-- Start STORED RECORDS --

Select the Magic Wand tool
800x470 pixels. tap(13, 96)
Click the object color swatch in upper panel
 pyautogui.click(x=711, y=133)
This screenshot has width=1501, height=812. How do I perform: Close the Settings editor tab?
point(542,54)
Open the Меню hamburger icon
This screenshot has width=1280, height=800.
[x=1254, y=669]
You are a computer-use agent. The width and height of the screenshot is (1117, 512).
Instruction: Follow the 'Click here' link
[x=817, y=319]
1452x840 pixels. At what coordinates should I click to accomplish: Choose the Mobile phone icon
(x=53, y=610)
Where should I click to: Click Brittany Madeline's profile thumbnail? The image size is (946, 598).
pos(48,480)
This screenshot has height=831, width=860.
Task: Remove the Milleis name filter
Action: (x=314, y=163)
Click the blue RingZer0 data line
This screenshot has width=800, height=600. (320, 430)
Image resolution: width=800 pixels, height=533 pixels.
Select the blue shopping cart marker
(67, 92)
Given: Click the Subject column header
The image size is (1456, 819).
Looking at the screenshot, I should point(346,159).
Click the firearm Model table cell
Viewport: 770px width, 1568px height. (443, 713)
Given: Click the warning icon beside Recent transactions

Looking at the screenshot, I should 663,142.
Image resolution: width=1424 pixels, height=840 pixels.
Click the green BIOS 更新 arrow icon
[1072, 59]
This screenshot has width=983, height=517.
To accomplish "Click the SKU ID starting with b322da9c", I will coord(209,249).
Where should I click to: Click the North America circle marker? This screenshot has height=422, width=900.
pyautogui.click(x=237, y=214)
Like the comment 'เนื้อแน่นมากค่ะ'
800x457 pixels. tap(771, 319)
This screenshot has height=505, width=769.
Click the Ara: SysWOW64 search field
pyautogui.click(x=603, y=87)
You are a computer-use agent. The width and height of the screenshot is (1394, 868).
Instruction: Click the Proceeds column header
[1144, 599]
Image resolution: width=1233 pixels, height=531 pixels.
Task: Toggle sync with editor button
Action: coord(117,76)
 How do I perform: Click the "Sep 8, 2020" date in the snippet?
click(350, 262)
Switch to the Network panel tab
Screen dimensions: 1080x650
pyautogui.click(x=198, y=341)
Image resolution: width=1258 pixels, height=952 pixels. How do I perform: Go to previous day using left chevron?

-- End STORED RECORDS --

How many of the lines above contain the string "marker", with case counting? Reply with the number only.

== CORRECT OUTPUT ==
2